Ban, who is on a Mideast tour, said after an early morning meeting with President Hosni Mubarak that he had asked the Egyptian leader to exercise influence on Sudanese President Omar al-Bashir to accept the deployment of U.N. peacekeepers in Darfur.
Al-Bashir had earlier this month scuttled such a U.N. plan, rejecting its key points in a letter to Ban.
According to comments by Egyptian Foreign Minister Ahmed Aboul Gheit, Mubarak did not comply with the request to pressure his neighbor.
“Talking about exercising pressure will not lead to a solution to the problem,” said Aboul Gheit. “We must first widen the political process and persuade all the parties involved (in the Darfur crisis) … Then, we will have the chance to reach a settlement.”
Aboul Gheit suggested the way forward was to initiate talks between al-Bashir’s government and the rebels who were not part of last year’s peace agreement signed in Abuja, Nigeria, by the Sudanese government and one rebel group. The accord failed later to bring other rebel factions on board.
“Without getting them together in one agreement, any talks over international forces cannot be crystalized,” Aboul Gheit said.
United Nations has failed to force Sudan to accept the deployment of a “hybrid” 22,000 -strong U.N. and African Union troops force. Egypt already has a small military force with the AU in Darfur.

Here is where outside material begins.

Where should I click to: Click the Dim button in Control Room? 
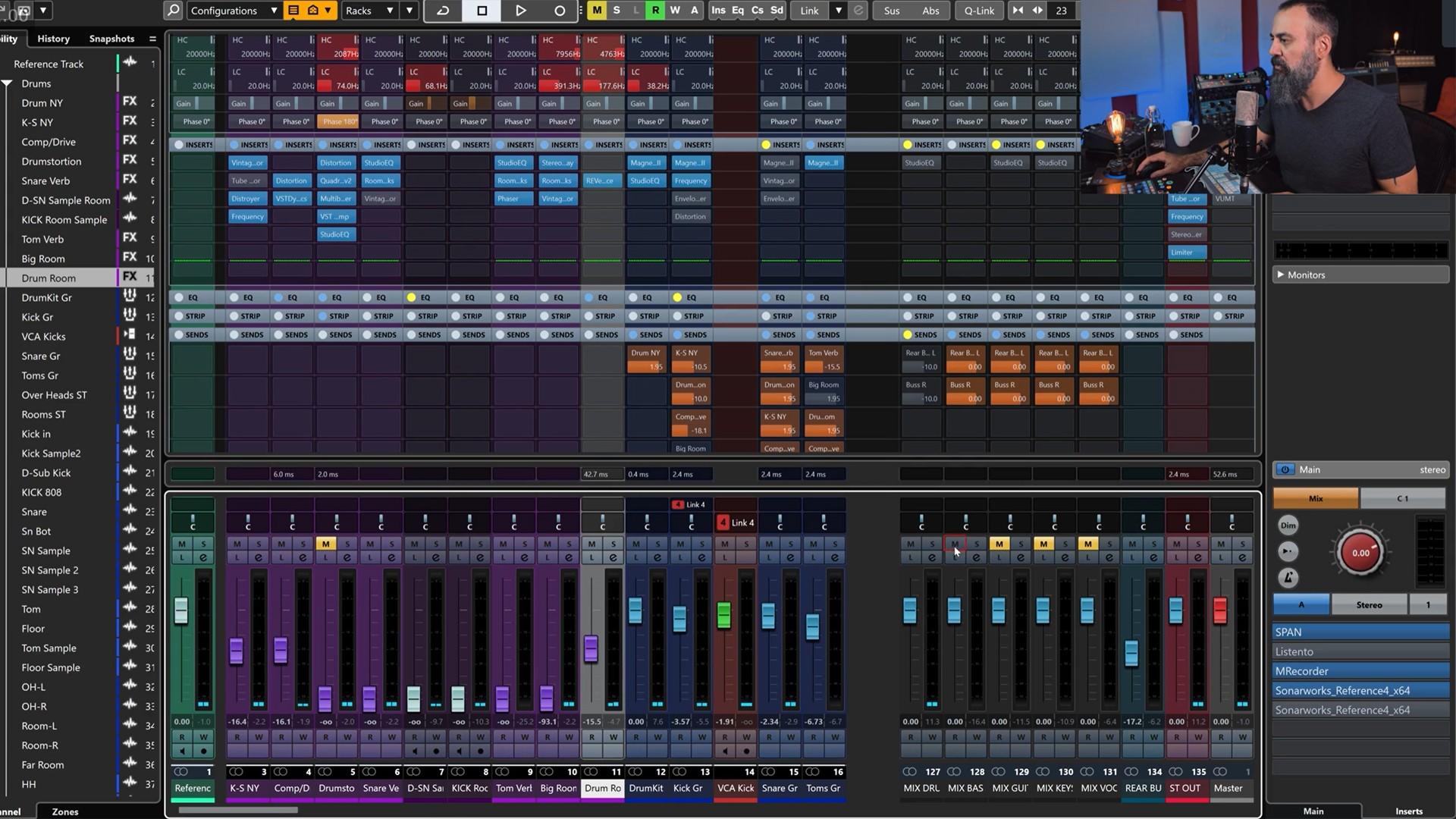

More than 200,000 people have been killed and over 2 million displaced since fighting began in this western Sudanese region in 2003, when rebels from ethnic African tribes rose up against the central government.
Khartoum is accused of having responded with indiscriminate killings by unleashing the janjaweed militias of Arab nomads _ blamed for the worst atrocities in Darfur _ in a conflict that the White House and others have labeled genocide. The government denies these charges.
Al-Bashir reneged on a November agreement to accept the U.N-AU force and claimed last month that U.N. troops were not required because the 7,000-strong African Union force on the ground in Darfur can maintain order.
In Cairo, Ban also asked Arab League’s Secretary-General Amr Moussa to push for a solutions for the Darfur crisis.